## Your task
The word to look for is "target". Report every line of the entries below that has it.

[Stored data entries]
=======

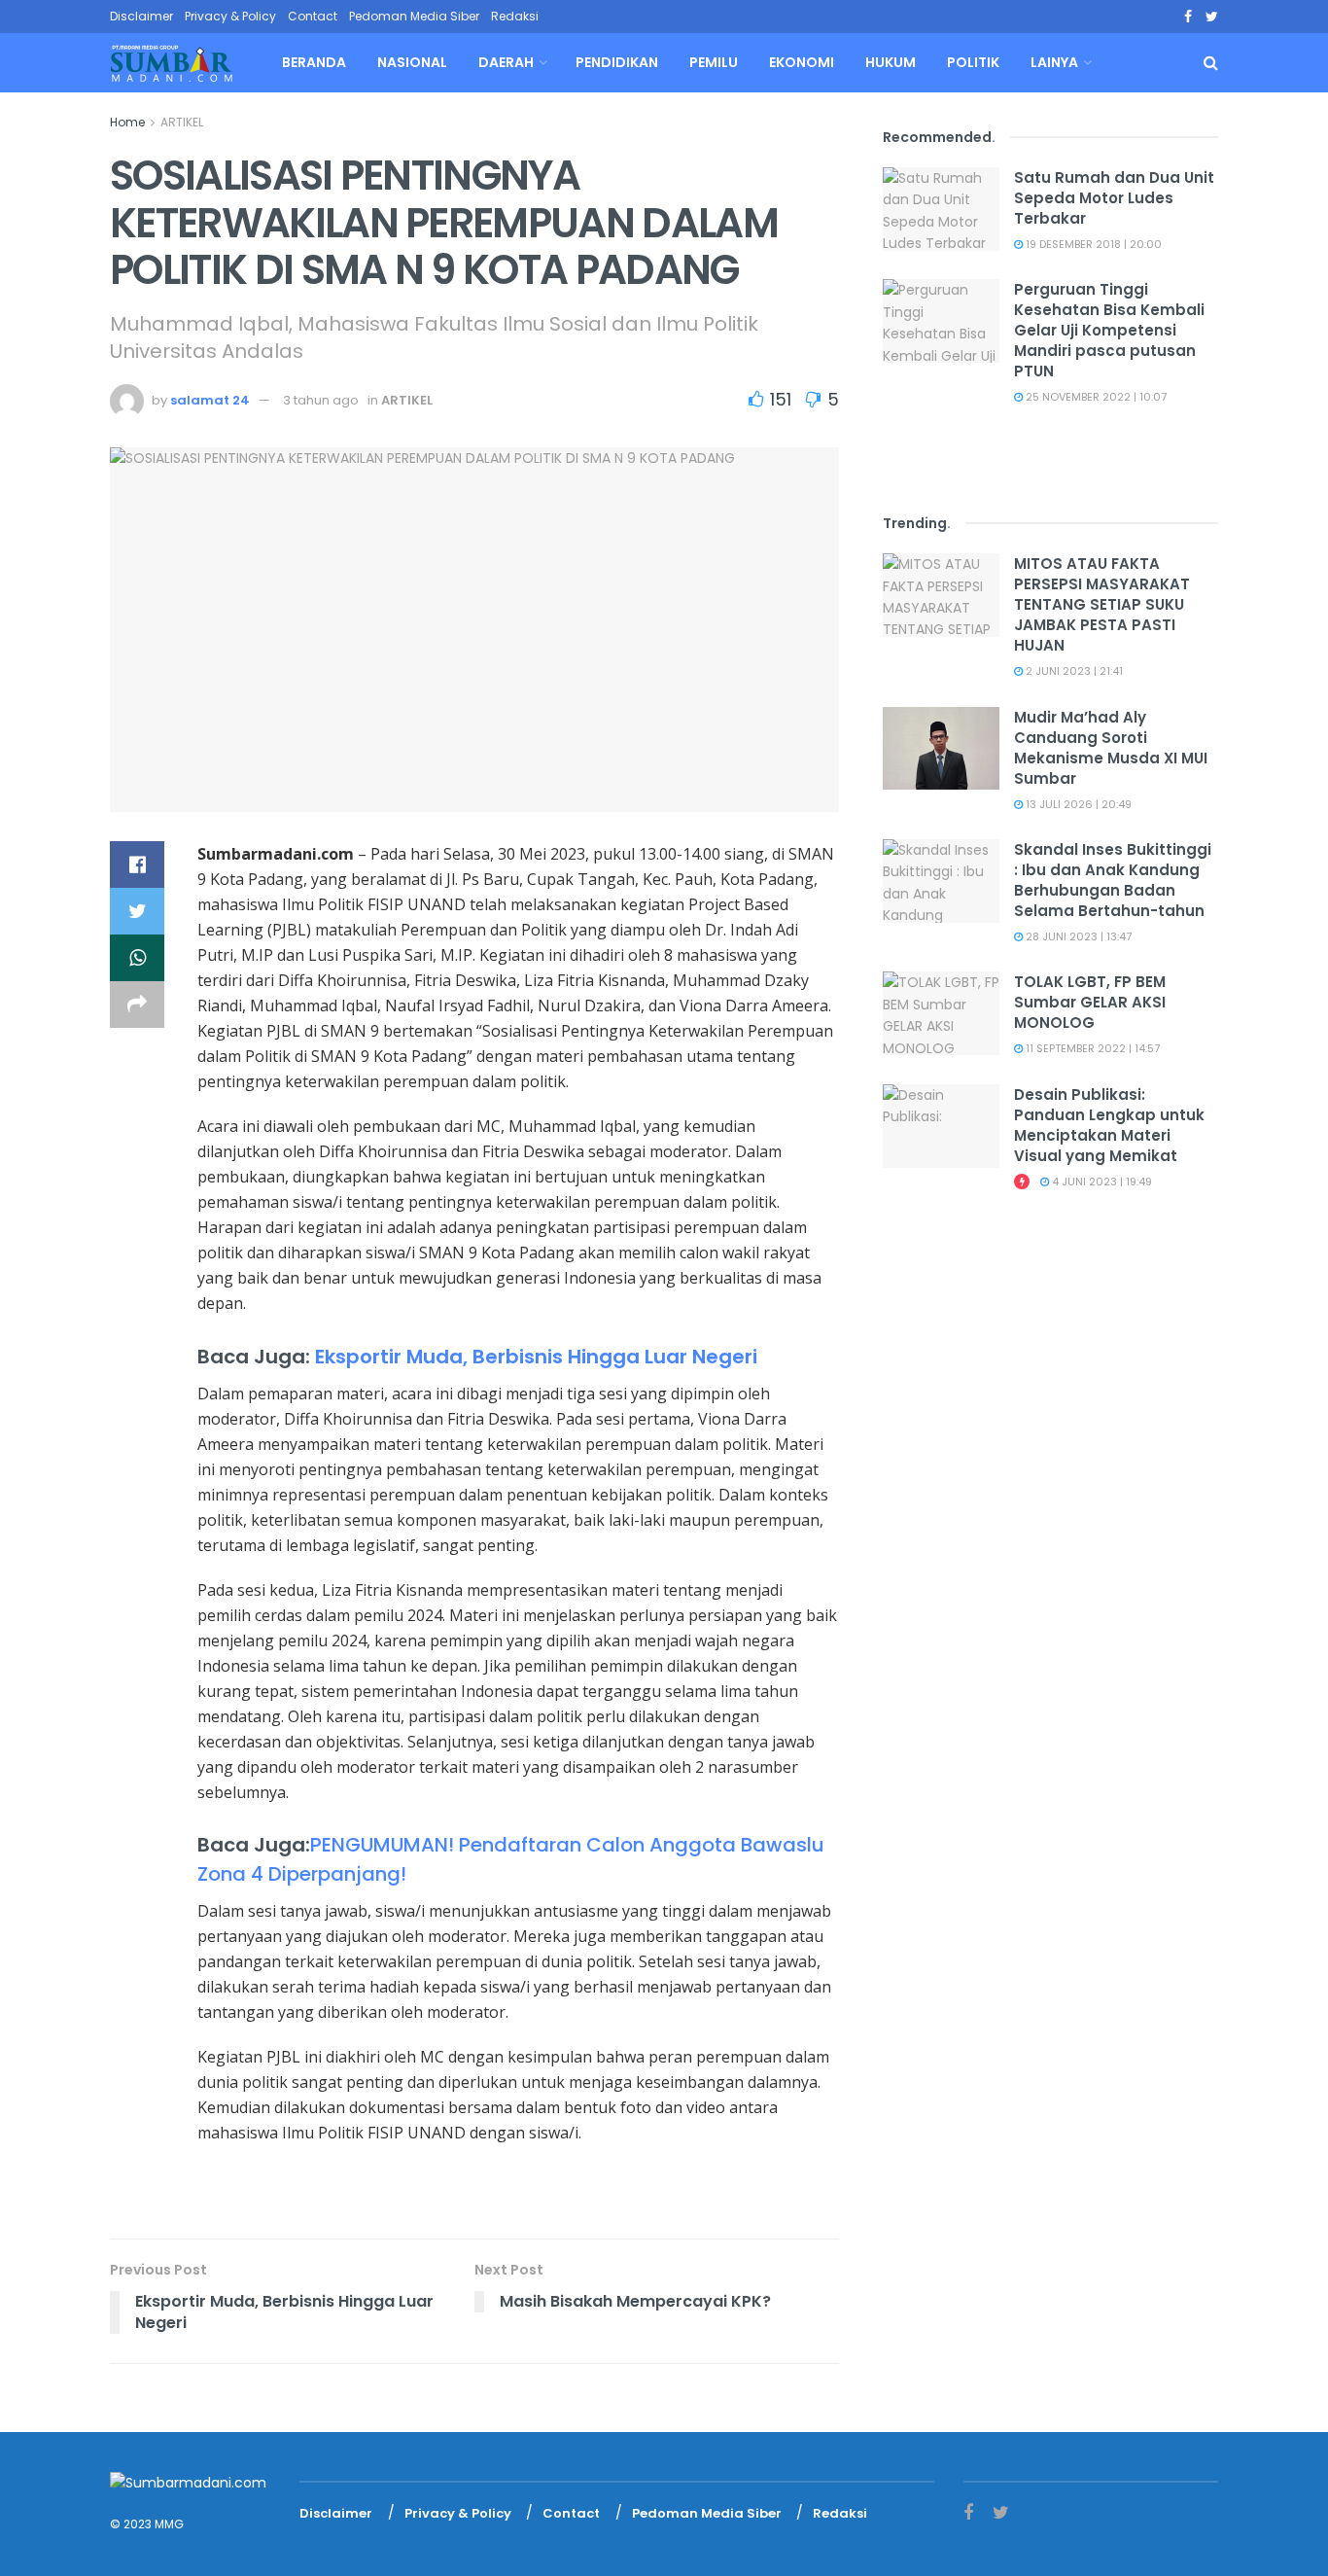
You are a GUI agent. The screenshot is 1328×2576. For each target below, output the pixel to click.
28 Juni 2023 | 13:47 (1077, 936)
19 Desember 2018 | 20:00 (1092, 244)
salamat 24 (210, 400)
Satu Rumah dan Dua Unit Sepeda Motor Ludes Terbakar (1114, 198)
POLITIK (973, 62)
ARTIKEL (181, 122)
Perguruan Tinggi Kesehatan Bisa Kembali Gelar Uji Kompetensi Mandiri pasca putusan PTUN (1109, 330)
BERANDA (314, 62)
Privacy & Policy (230, 16)
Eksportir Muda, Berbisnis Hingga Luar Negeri (536, 1356)
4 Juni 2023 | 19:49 (1100, 1181)
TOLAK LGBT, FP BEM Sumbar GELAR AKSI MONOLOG (1090, 1002)
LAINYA (1054, 62)
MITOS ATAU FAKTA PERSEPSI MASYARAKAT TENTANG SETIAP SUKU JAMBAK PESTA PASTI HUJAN (1102, 604)
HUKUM (890, 62)
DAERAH (506, 62)
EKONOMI (801, 62)
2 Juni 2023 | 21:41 (1073, 671)
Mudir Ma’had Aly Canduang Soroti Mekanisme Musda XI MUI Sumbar (1110, 748)
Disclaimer (141, 16)
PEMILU (713, 62)
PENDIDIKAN (617, 62)
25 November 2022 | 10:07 (1095, 397)
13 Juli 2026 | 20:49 (1077, 804)
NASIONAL (412, 62)
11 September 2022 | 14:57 (1091, 1048)
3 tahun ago (321, 400)
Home (127, 122)
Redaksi (515, 16)
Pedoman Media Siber (414, 16)
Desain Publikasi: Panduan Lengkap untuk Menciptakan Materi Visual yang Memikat (1109, 1125)
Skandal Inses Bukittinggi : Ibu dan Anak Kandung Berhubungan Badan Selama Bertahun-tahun (1112, 880)
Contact (312, 16)
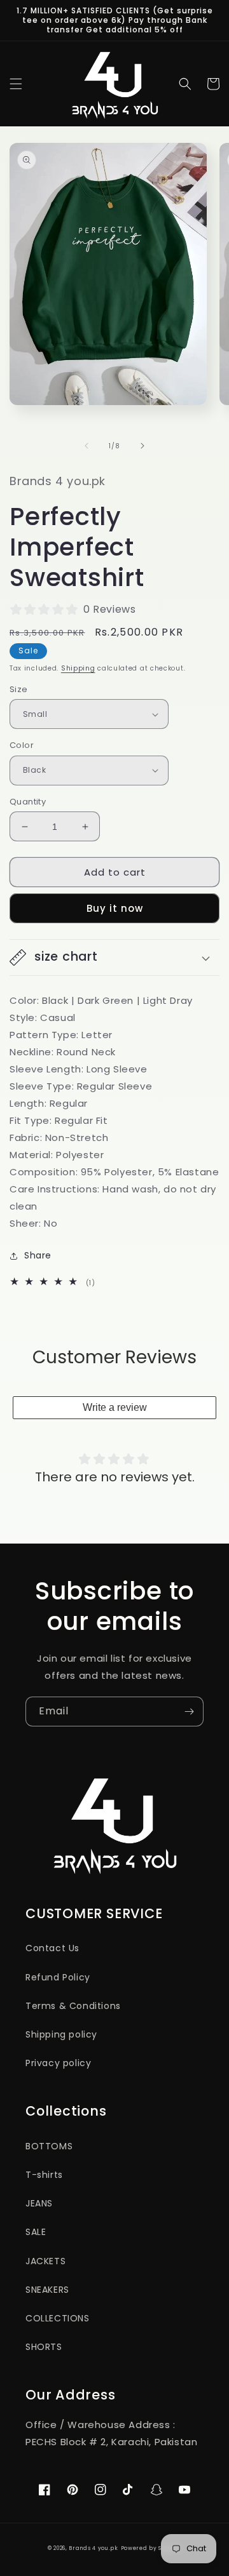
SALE (35, 2232)
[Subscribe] (189, 1711)
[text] (114, 1000)
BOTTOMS (49, 2146)
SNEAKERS (47, 2289)
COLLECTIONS (57, 2318)
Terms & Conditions (73, 2005)
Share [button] (38, 1255)
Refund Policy (57, 1977)
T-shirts (44, 2174)
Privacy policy (58, 2063)
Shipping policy (61, 2034)
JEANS (39, 2203)
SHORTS (43, 2346)
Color (22, 745)
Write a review (115, 1407)
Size (19, 689)
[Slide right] (142, 446)
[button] (16, 84)
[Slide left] (87, 446)
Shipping (78, 668)
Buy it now (115, 908)
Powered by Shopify (151, 2548)
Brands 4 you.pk (93, 2548)
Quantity (28, 802)
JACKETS (45, 2261)
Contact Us (52, 1948)
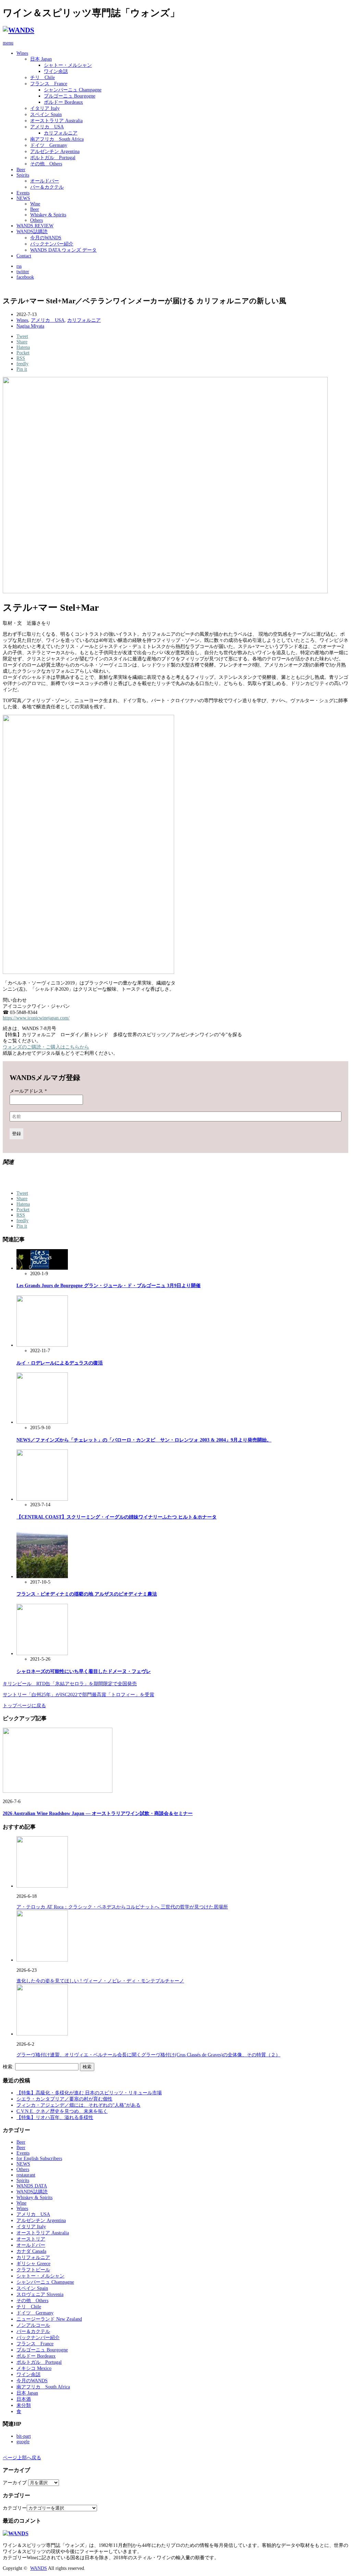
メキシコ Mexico (33, 2368)
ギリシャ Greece (33, 2263)
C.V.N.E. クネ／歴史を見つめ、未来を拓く (62, 2111)
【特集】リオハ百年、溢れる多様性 (54, 2117)
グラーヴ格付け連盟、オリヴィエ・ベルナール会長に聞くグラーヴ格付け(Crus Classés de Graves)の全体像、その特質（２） (148, 2054)
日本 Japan (41, 59)
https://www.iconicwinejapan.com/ (36, 1017)
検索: (8, 2066)
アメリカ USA (47, 126)
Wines (22, 53)
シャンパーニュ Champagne (72, 89)
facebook (25, 277)
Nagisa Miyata (30, 326)
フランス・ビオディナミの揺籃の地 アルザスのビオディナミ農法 (86, 1594)
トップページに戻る (24, 1705)
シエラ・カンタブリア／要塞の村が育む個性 (64, 2099)
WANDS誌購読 (32, 231)
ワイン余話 (56, 71)
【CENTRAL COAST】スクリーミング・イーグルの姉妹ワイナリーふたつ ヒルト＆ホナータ (116, 1517)
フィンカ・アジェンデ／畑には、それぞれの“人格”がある (78, 2105)
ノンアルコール (33, 2325)
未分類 (23, 2405)
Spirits (22, 175)
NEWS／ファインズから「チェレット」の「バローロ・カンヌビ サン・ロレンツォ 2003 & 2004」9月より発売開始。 (143, 1440)
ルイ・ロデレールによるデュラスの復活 (59, 1363)
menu (8, 43)
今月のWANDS (45, 237)
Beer (20, 169)
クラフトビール (33, 2269)
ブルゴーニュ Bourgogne (69, 96)
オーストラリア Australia (56, 120)
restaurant (25, 2175)
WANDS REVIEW (34, 225)
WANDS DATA (31, 2185)
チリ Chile (42, 77)
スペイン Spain (46, 114)
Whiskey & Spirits (48, 214)
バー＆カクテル (47, 187)
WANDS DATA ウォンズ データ (63, 250)
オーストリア (30, 2239)
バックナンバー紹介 (51, 243)
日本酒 (23, 2399)
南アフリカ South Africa (57, 139)
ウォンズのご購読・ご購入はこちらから (46, 1047)
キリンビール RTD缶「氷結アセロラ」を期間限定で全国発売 (70, 1683)
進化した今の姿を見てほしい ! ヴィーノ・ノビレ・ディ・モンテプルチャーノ (100, 1980)
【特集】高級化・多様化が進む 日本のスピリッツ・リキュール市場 (89, 2092)
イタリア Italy (45, 108)
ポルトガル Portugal (52, 157)
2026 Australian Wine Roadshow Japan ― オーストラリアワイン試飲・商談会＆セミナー (98, 1813)
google (22, 2441)
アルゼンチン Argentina (55, 151)
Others (36, 220)
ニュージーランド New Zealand (49, 2319)
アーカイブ (15, 2482)
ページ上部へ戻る (22, 2457)
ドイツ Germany (48, 145)
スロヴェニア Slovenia (39, 2294)
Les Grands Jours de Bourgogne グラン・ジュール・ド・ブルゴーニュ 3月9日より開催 (108, 1285)
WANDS (38, 2568)
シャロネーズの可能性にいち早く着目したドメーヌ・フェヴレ (83, 1671)
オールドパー (44, 180)
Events (22, 192)
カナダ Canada (31, 2251)
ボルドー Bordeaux (63, 102)
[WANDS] (18, 30)
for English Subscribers (39, 2158)
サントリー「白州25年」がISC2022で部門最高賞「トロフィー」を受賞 (78, 1694)
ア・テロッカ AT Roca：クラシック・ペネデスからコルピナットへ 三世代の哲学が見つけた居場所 (122, 1906)
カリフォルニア (60, 133)
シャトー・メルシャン (68, 65)
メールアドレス (28, 1091)
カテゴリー (15, 2508)
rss (19, 266)
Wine (35, 203)
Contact (23, 255)
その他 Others (46, 163)
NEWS (23, 198)
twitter (22, 271)
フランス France (48, 83)
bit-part (23, 2436)
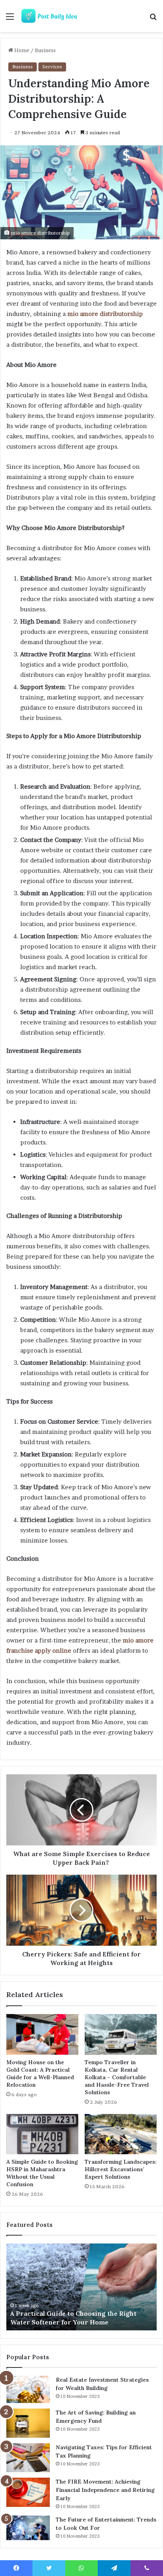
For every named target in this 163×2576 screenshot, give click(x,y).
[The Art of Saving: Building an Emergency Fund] (28, 2423)
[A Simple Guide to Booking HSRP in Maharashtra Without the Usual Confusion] (42, 2134)
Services (52, 67)
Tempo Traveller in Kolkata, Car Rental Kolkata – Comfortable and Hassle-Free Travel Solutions (117, 2077)
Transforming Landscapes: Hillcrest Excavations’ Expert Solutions (121, 2169)
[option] (81, 2286)
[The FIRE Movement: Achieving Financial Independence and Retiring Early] (28, 2492)
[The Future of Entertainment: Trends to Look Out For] (28, 2528)
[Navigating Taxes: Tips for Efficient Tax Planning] (28, 2458)
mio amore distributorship (105, 314)
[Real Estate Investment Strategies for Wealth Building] (28, 2389)
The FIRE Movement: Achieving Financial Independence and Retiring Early (105, 2490)
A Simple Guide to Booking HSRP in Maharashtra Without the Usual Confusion (42, 2173)
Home (21, 50)
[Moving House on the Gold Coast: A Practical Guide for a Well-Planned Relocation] (42, 2034)
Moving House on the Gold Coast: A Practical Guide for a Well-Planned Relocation (40, 2073)
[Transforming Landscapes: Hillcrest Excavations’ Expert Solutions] (121, 2134)
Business (45, 50)
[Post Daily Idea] (51, 16)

=======

## Result for this exercise
You are a GUI agent. The screenshot is 1328×2576. For each target below, output the pixel to click.
For every named target in this 163×2576 screenshot, give click(x,y).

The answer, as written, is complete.